[TAREA A REALIZAR]
Transcribe sin cambios todo el fragmento del texto sobre la cuestión romana que va desde "El acuerdo no" hasta "y el fascismo.".

[TEXTO PROPORCIONADO]
La cuestión romana
La cuestión romana nació en 1870, cuando el Reino de Italia incorporó Roma a su territorio y puso fin a la soberanía temporal de los Estados Pontificios. La ocupación de Roma dejó al papa sin un territorio soberano propio y originó un prolongado conflicto entre la Santa Sede y el Estado italiano. La Santa Sede consideraba imprescindible disponer de una base territorial que garantizara la independencia visible y efectiva del pontífice frente a cualquier poder civil.
El preámbulo del Tratado de Letrán presentó el acuerdo como la solución definitiva de la controversia surgida con la anexión de Roma al Reino de Italia bajo la Casa de Saboya. El objetivo consistía en establecer una situación jurídica estable que asegurase a la Santa Sede la independencia necesaria para cumplir su misión universal.2
Durante las décadas anteriores a 1929, los papas rechazaron reconocer plenamente la legitimidad de la situación creada en 1870. La llamada cuestión romana no constituía únicamente una disputa patrimonial o territorial: afectaba también a la posición internacional del papa, a la libertad de la Santa Sede para ejercer su jurisdicción espiritual y a la naturaleza de sus relaciones con el Estado italiano.
La Italia fascista
Las negociaciones culminaron durante el régimen fascista encabezado por Benito Mussolini, que ocupaba la jefatura del Gobierno italiano. El plenipotenciario de la Santa Sede fue el cardenal Pietro Gasparri, secretario de Estado de Pío XI; por parte italiana actuó Mussolini, en nombre del rey Víctor Manuel III.2,3
El contexto político estaba marcado por la consolidación del fascismo, una forma de régimen totalitario que pretendía subordinar la vida pública a un Estado centralizado, nacionalista y dirigido por un partido único. La firma de los Pactos respondió, por tanto, a intereses distintos pero convergentes:
- La Santa Sede buscaba garantizar su independencia territorial y diplomática.
- Italia pretendía cerrar un conflicto histórico con el papado y obtener legitimidad ante la población católica.
- El régimen fascista deseaba integrar la religión católica en su proyecto de cohesión nacional, aunque la Iglesia conservara su propia autoridad y misión.
El acuerdo no convirtió a la Santa Sede en parte del sistema ideológico fascista ni eliminó las tensiones entre la Iglesia y el régimen. La convivencia entre ambas instituciones incluyó cooperación en determinados ámbitos, pero también conflictos acerca de la educación, la acción católica, las asociaciones juveniles y la autonomía de la Iglesia. La existencia del Concordato no implicaba una identificación doctrinal entre la Iglesia y el fascismo.

[DATOS PROPORCIONADOS]
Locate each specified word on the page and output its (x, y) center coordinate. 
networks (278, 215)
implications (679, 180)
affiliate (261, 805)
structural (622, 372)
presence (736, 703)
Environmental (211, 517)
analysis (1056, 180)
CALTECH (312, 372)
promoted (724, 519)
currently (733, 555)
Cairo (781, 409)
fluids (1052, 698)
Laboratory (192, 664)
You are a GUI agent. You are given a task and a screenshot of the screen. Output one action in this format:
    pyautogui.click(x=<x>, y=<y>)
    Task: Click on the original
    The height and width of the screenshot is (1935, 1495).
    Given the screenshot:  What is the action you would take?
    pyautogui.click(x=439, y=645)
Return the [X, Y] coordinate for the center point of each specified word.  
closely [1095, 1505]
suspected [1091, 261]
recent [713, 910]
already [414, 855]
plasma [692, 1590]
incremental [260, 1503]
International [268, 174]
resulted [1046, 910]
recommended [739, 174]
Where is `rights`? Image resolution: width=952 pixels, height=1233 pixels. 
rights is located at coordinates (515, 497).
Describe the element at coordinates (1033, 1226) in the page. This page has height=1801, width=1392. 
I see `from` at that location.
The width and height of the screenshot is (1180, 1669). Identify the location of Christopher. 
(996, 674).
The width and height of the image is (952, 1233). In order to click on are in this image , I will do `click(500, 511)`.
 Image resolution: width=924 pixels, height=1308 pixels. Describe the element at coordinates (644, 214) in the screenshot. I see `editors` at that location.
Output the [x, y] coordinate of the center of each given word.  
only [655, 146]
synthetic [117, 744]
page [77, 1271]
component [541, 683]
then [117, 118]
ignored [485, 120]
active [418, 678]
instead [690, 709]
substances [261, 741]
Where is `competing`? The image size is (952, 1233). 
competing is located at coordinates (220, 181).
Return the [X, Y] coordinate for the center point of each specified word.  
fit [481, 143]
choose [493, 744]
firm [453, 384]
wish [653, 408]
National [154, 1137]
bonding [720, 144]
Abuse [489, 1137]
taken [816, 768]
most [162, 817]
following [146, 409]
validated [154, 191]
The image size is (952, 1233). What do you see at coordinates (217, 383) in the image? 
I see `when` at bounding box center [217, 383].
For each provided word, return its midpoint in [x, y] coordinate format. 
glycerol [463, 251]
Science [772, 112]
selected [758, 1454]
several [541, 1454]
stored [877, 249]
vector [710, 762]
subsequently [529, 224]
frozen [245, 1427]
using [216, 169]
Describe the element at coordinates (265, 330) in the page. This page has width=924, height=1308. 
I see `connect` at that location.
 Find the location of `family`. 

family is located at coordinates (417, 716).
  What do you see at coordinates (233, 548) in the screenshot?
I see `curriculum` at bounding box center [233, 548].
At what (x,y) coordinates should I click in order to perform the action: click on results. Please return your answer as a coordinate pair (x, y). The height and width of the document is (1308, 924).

[RESPUESTA DEL EJERCICIO]
El acuerdo no convirtió a la Santa Sede en parte del sistema ideológico fascista ni eliminó las tensiones entre la Iglesia y el régimen. La convivencia entre ambas instituciones incluyó cooperación en determinados ámbitos, pero también conflictos acerca de la educación, la acción católica, las asociaciones juveniles y la autonomía de la Iglesia. La existencia del Concordato no implicaba una identificación doctrinal entre la Iglesia y el fascismo.